Southern Railway Daily Thanthi
Chennai

Pink Book's absence makes railway projects' progress opaque

The latest budget document lists around 30 projects for Tamil Nadu, including six new line surveys, 14 doubling/line expansion surveys, with most largely at the survey stage.

ARUN PRASATH

CHENNAI: Now in its second year, the Consolidated Budgetary Statement (CBS) continues to omit project-wise allocation and expenditure details, making it difficult to assess the progress of railway projects in Tamil Nadu, many of which have been pending for years.

The recently released budget statement lists several works across Tamil Nadu, ranging from new lines to doubling projects, but they remain clubbed together across stages, from proposals to ongoing works, without clarity on their current status.

For decades, the Pink Book provided a financial trail for each project, the sanctioned cost, expenditure till the previous year and the allocation for the current year. This made it possible to see whether a project was progressing, slowing down or effectively stalled. Its replacement, the CBS, however, consolidates finances at the zonal and national level but does not carry those project-level details.

The earlier system showed the real progress of a project. Now, we only see that a project exists, not whether any money is actually being spent
- Naveen Chander, railway activist

The latest budget document lists around 30 projects for Tamil Nadu, including six new line surveys, 14 doubling/line expansion surveys, with most largely at the survey stage.

New line proposals, such as Ariyalur-Namakkal, Tindivanam-Sedarapet and Tiruvannamalai-Tirupattur, have been assigned a few crores each for preliminary surveys. Even long-discussed projects such as Villupuram-Thanjavur and Manamadurai-Rameswaram appear in survey lists, with no indication of whether they are nearing execution or remain at early stages.

Similarly, suburban capacity works around Chennai, including additional lines between Tambaram and Chengalpattu and the Korukkupet-Basin Bridge corridor, are mentioned only in terms of surveys, with no visibility on funding. The same applies to additional lines on the Jolarpettai-Coimbatore stretch and the proposed Chennai-Bengaluru high-speed corridor.

A second layer of feasibility studies points to more corridors under consideration, including an Avadi-Sriperumbudur-Guduvancheri industrial link, a Musiri-Chennai line, and doubling works on Salem-Karur-Dindigul and Erode-Karur routes.

While the list of projects continues to expand, the document does not indicate which of these have moved beyond surveys, been sanctioned for execution or received funding in the current year. Projects that have been discussed for years and newly proposed ones appear similarly, without any indication of priority or progress.
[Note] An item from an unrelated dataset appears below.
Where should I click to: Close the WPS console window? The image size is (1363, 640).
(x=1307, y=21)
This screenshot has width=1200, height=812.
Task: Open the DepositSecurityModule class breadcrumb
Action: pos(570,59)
In some cases, only the original sanctioned cost is available, often an estimate made years ago, offering little insight into the current status.

The lack of clarity is more evident in projects that were earlier placed in abeyance. In 2019, five railway projects in Tamil Nadu were put on hold. While three, including the Tindivanam-Tiruvannamalai new line and the Chennai-Cuddalore corridor via Mahabalipuram, have since been taken out of abeyance, there is no indication in the current budget documents of whether funding has resumed.

"Taking a project out of abeyance is one thing. Without allocation, it remains only on paper," the activist noted.

With the removal of project-wise financial data from budget documents, those tracking railway development increasingly have to rely on other sources, including Right to Information (RTI) requests, to obtain basic details on funding and progress.

The CBS brings together financial data at a broader level and includes extensive survey listings. But without project-level allocation and expenditure figures, it does not provide a clear picture of how railway projects in Tamil Nadu are advancing on the ground.